La manie pythagoricienne de Deulofeu est la plus délirante de ses théories et aussi la plus ostensible, parce qu’elle est développée sous forme d’oracle. En tant que prophète, Deulofeu est certainement un cas singulier: il ne se cache pas derrière des versets obscurs, tel que le faisait Nostradamus, où, selon l’interprète, les choses peuvent être n’importe quoi… Au contraire, il explique les choses avec une prose claire et tellement précise que le lecteur reste bouche bée. Si tous les empires durent 550 ans, et l’empire espagnol commence son cours en 1479, avec l’arrivée aux trônes respectifs des rois catholiques, la date de son effondrement inévitable sera 2029. Espagne se désintégrera «comme un morceau de sucre», écrit Juli Gutièrrez, qui montre un grand penchant pour la veine prophétique de grand-père Deulofeu. La Catalogne deviendra un département du VIe Reich, l’Angleterre et la France se désintégreront, les états Unis souffriront une révolution, la Chine une catastrophe…

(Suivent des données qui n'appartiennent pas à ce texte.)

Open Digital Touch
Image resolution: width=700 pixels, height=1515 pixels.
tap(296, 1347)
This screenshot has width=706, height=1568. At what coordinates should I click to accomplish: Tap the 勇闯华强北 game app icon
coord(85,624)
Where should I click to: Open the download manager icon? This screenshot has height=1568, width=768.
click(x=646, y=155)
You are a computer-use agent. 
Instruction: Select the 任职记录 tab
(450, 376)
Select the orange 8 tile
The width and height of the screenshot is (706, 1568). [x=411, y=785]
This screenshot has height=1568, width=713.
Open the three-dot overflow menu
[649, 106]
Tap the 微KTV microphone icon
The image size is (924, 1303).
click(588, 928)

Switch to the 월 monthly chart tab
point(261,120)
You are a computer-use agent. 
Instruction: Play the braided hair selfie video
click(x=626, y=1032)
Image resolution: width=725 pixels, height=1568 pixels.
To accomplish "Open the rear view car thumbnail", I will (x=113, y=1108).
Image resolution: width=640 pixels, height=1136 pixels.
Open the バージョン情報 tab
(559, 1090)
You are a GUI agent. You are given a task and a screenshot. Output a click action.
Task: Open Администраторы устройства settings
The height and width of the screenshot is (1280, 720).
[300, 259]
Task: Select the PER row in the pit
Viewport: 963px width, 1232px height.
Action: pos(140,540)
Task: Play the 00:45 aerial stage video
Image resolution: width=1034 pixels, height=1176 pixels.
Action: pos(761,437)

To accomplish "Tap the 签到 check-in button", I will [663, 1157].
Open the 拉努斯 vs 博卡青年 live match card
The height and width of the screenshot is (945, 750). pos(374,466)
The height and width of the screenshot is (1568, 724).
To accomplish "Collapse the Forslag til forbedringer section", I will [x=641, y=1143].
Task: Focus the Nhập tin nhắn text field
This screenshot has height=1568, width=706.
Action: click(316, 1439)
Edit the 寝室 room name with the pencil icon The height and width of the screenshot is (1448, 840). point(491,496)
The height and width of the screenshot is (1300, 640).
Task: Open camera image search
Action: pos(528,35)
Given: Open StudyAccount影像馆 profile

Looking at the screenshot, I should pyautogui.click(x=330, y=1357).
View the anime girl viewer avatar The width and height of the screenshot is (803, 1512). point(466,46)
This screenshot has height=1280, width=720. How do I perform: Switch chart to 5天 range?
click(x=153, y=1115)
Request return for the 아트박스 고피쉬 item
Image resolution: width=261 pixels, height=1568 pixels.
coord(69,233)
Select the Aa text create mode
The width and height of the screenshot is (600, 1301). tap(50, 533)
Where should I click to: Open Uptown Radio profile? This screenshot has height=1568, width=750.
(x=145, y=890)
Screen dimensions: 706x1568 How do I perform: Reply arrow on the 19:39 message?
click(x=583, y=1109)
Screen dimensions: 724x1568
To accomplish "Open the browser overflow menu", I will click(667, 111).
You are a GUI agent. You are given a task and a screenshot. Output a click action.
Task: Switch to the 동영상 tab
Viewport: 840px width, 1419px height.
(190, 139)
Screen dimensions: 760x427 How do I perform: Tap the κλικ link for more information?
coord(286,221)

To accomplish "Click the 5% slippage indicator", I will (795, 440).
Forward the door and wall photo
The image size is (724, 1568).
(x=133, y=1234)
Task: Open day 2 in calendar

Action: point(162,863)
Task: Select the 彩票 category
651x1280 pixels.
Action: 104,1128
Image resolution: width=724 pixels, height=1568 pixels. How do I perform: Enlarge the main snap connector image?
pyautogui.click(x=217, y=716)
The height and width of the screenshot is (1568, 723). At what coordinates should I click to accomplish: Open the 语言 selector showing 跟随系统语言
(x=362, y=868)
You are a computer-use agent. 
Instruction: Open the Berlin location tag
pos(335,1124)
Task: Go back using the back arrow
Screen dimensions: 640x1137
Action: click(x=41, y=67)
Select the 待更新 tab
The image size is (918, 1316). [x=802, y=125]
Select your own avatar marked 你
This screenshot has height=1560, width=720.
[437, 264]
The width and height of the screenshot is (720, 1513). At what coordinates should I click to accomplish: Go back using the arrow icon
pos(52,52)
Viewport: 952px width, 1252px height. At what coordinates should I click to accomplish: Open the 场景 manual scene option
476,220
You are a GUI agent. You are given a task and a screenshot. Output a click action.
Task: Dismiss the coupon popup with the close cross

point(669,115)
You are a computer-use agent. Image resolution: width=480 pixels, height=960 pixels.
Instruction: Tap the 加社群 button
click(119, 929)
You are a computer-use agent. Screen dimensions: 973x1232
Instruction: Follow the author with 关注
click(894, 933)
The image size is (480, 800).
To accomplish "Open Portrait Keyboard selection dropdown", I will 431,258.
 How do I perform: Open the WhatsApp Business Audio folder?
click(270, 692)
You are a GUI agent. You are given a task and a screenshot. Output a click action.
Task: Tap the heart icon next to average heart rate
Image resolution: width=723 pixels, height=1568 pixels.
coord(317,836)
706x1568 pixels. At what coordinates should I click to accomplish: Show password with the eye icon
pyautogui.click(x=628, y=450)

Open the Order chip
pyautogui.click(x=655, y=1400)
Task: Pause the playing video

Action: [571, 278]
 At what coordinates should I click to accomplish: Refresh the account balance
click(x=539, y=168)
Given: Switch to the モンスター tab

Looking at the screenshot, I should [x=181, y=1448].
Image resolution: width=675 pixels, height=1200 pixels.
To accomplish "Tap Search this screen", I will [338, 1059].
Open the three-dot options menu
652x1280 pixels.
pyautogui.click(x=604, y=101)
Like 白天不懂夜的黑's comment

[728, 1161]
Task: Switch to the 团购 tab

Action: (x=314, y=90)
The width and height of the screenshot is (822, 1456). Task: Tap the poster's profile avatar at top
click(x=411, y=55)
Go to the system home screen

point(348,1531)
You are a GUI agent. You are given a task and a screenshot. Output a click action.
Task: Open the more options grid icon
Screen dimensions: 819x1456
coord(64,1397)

La perplexité du lecteur augmente et devient stupeur quand il apprend que, aux années ’40 du siècle passé Deulofeu avait prédit que la URSS s’effondrerait et que l’Allemagne serait unifiée à la fin du XXe siècle!.. «Dieu le fit (signification de «Deulofeu») et Dieu lui dicte / que l’Allemagne sera invaincue», se moquait Fages de Climent. Josep Pla perdait la patience avec le «pharmacien de Figueres» et le taxait de primaire. Enfermé à l’arrière-boutique de sa pharmacie ou à la ferme, voyageant souvent par l’Europe, Deulofeu travaillait à son oeuvre monumentale, dans l’espoir que les puissants du monde apprennent un jour les lois de l’histoire. On raconte qu’il n’avait pas besoin de lire le journal: il savait déjà quelles nouvelles on pouvait y trouver.